This task calls for the lines below starting at the one containing "Instruction: Sort table by S.No. column" and ending at the one containing "The width and", repeated exactly with both ends kept and pictures left out.

GIVEN DATA:
┄┄┄┄┄┄┄┄┄┄
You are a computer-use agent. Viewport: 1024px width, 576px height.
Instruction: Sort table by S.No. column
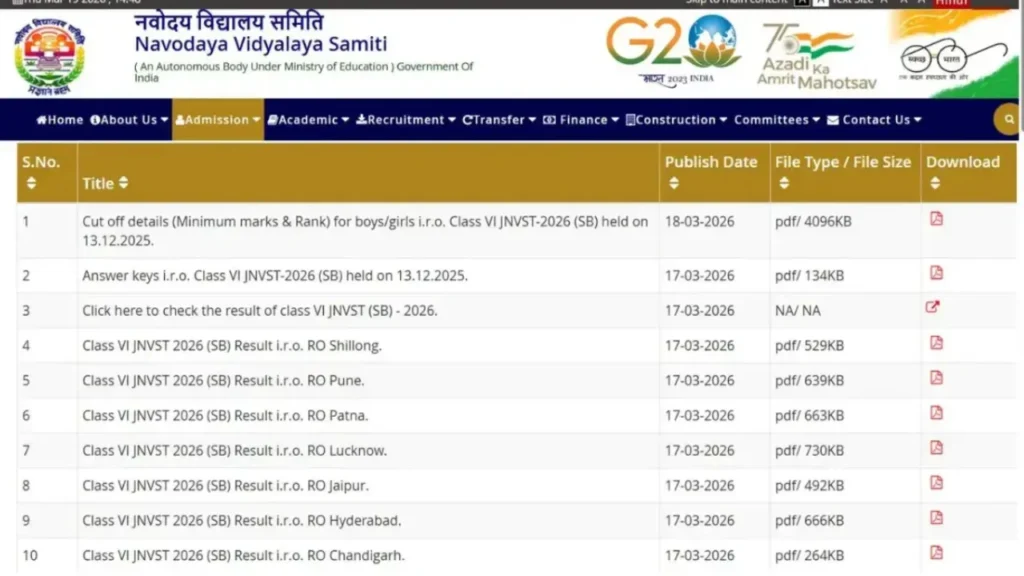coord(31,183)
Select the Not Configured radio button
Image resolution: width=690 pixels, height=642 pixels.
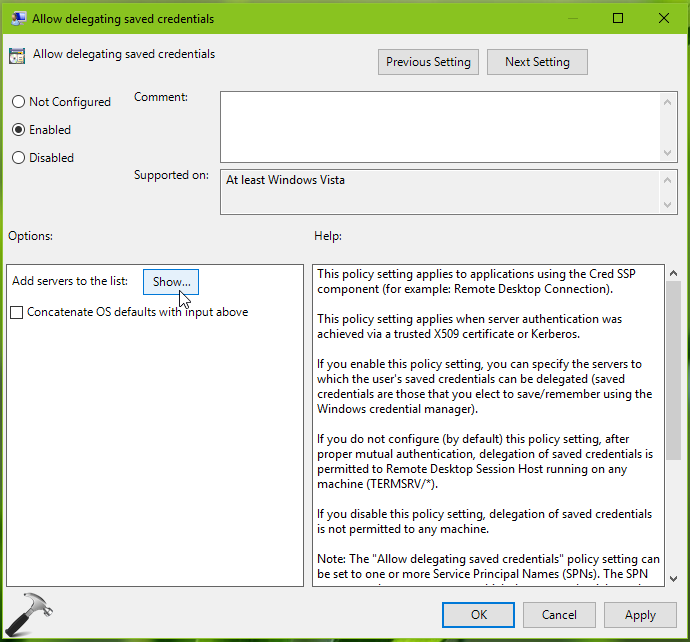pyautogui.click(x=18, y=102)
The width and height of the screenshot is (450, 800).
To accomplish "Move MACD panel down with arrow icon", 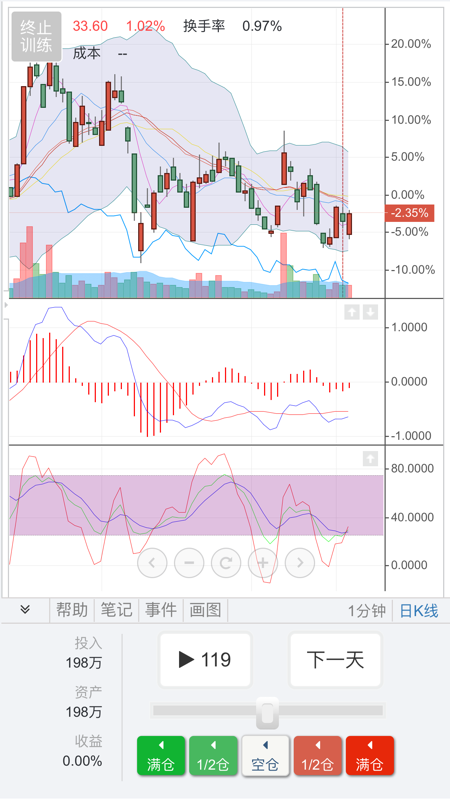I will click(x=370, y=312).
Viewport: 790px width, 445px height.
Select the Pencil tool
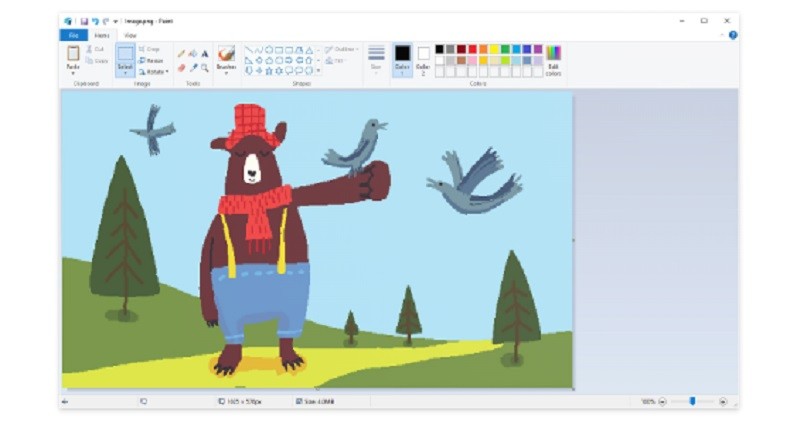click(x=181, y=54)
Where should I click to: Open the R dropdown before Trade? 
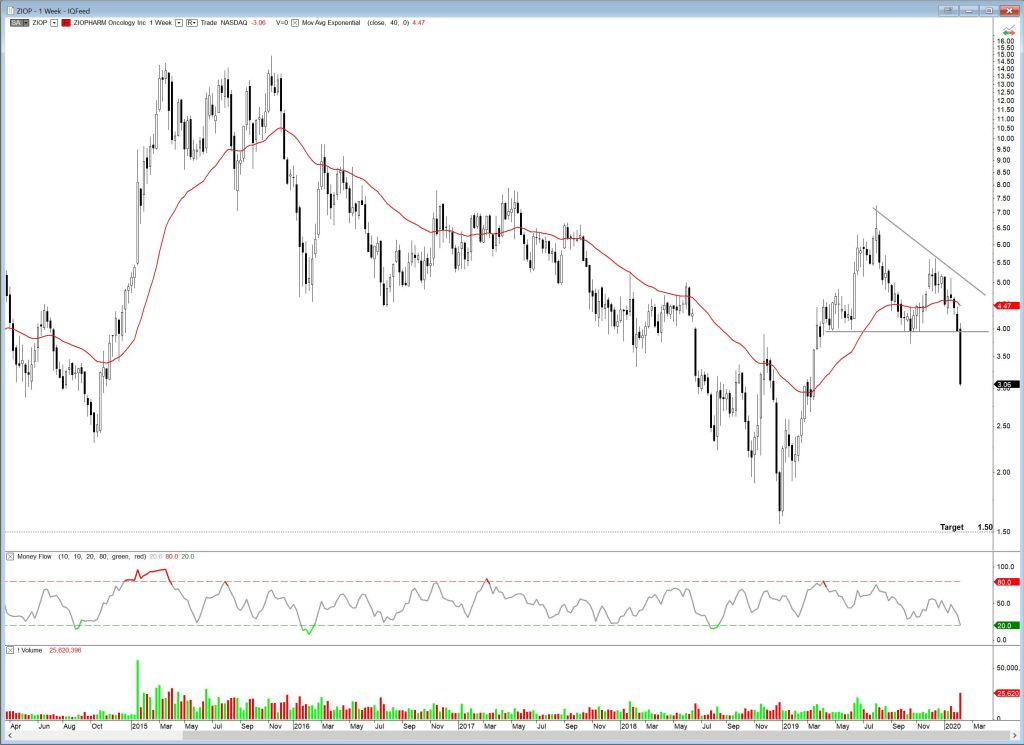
┄┄┄┄┄┄┄┄┄┄
EXERCISE OUTPUT:
Instruction: Sort table by S.No. column
coord(31,183)
Select the Not Configured radio button
Image resolution: width=690 pixels, height=642 pixels.
pyautogui.click(x=18, y=102)
The width and height of the screenshot is (450, 800).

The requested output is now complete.